What you have to do: Output exactly the lines from the one with "Play the Behind the Scenes Money thumbnail" to the close of the records below, first and last included.

+---+

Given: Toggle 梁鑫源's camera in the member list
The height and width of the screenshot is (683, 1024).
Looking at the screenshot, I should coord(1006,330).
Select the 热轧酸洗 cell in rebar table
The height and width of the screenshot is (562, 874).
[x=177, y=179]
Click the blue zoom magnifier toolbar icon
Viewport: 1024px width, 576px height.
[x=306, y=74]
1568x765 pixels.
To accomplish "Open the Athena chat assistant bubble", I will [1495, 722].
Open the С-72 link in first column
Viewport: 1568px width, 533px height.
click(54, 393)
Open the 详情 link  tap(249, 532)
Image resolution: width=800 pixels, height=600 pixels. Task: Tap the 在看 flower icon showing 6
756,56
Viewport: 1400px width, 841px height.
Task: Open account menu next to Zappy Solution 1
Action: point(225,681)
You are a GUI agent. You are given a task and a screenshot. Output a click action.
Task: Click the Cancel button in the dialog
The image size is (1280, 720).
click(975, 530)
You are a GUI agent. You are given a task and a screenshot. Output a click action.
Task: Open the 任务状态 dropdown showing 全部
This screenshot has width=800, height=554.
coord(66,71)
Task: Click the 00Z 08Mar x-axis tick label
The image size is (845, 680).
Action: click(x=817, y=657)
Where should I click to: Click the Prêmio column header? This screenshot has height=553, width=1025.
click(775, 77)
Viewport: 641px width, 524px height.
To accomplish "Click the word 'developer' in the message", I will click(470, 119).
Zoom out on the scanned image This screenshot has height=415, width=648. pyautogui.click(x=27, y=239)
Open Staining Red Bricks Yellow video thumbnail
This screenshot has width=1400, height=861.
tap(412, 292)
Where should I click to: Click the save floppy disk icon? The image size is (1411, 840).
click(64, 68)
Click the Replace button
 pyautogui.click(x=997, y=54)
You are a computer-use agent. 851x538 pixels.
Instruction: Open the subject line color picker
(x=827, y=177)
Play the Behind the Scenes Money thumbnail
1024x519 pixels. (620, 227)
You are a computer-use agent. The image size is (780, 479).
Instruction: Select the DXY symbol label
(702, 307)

+---+

Task answer:
Play the Behind the Scenes Money thumbnail
1024x519 pixels. (620, 227)
You are a computer-use agent. The image size is (780, 479).
Instruction: Select the DXY symbol label
(702, 307)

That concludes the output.